### Stated problem
Copy out only the listing lines starting at the line containing "The image size is (1383, 868)." and ending at the line containing "(x=241, y=24)", request text included. Raise every answer coordinate by 16 and leave out the pictures.

### Source records

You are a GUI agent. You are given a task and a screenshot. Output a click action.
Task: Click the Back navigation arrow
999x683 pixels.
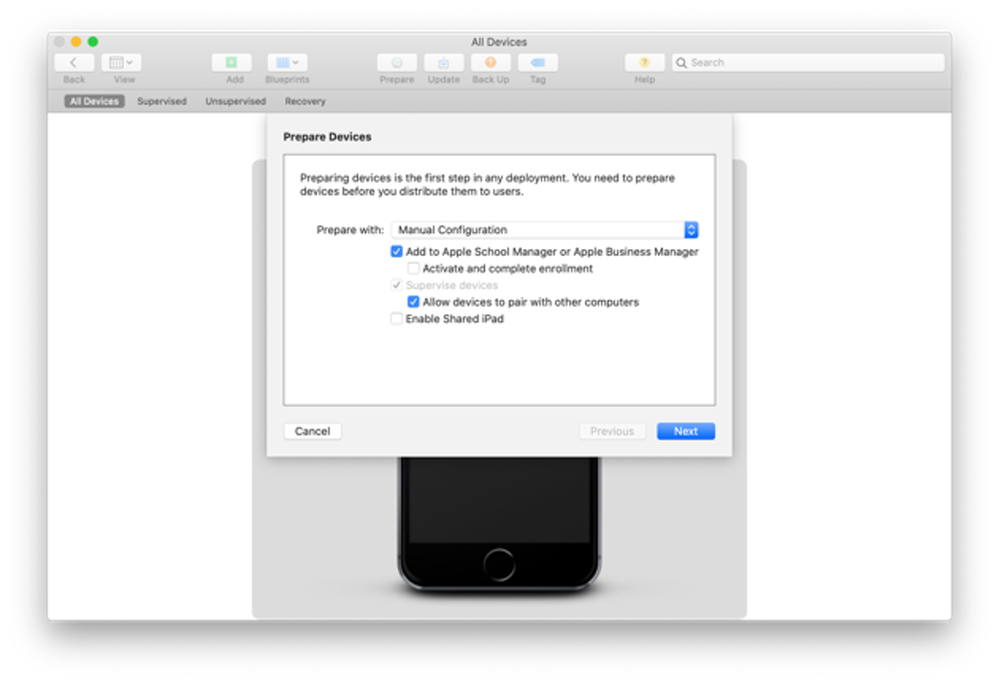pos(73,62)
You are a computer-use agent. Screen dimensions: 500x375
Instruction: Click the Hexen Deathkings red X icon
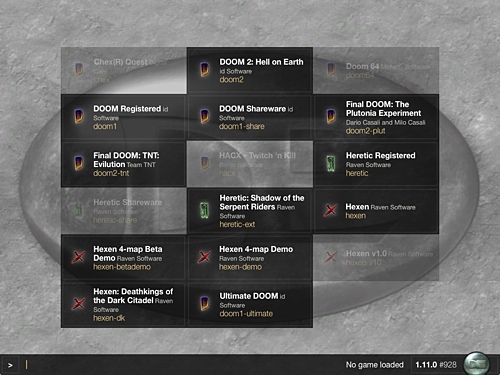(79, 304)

==

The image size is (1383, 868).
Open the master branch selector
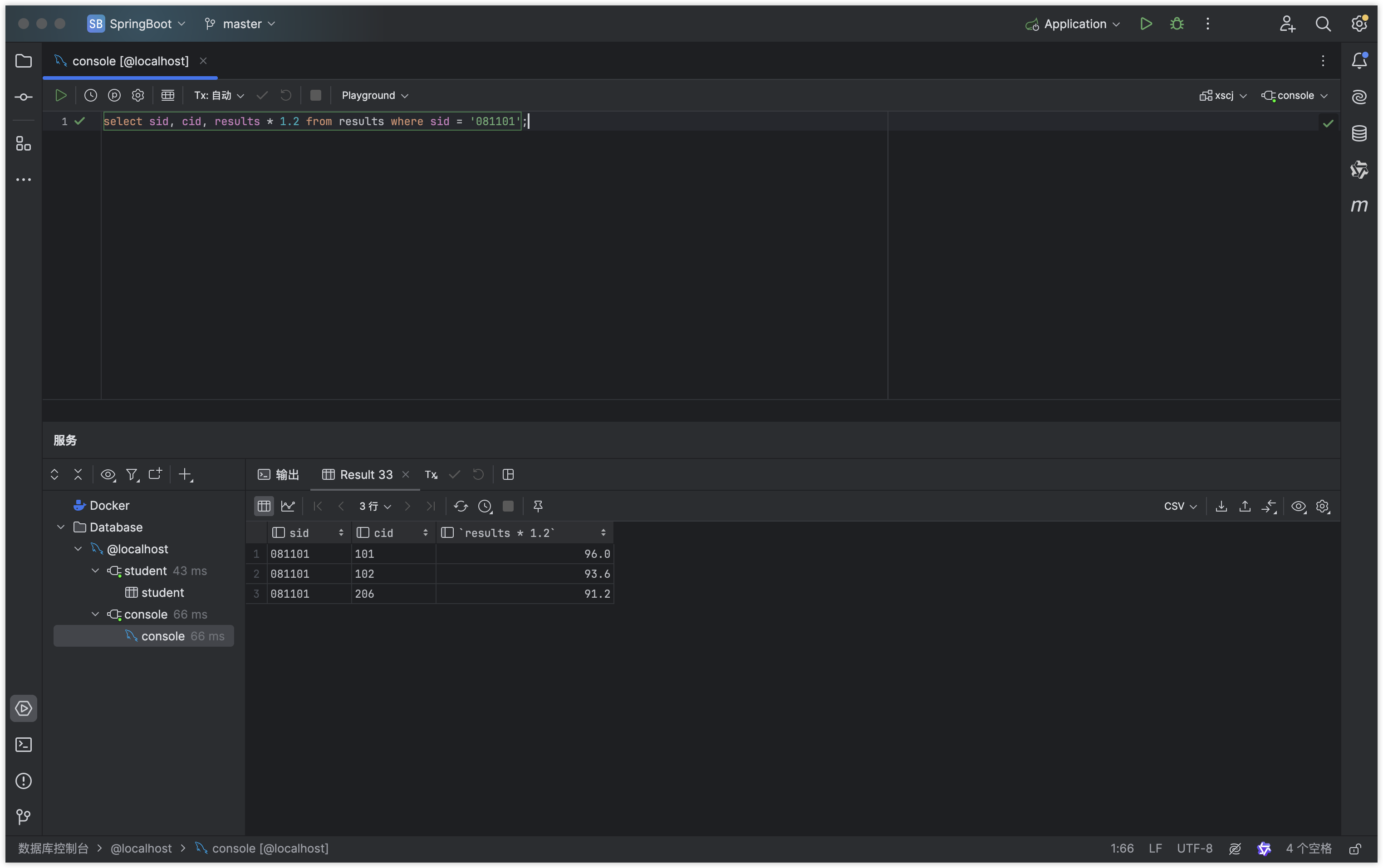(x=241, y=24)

### Task result
The image size is (1383, 868).
Open the master branch selector
(x=257, y=40)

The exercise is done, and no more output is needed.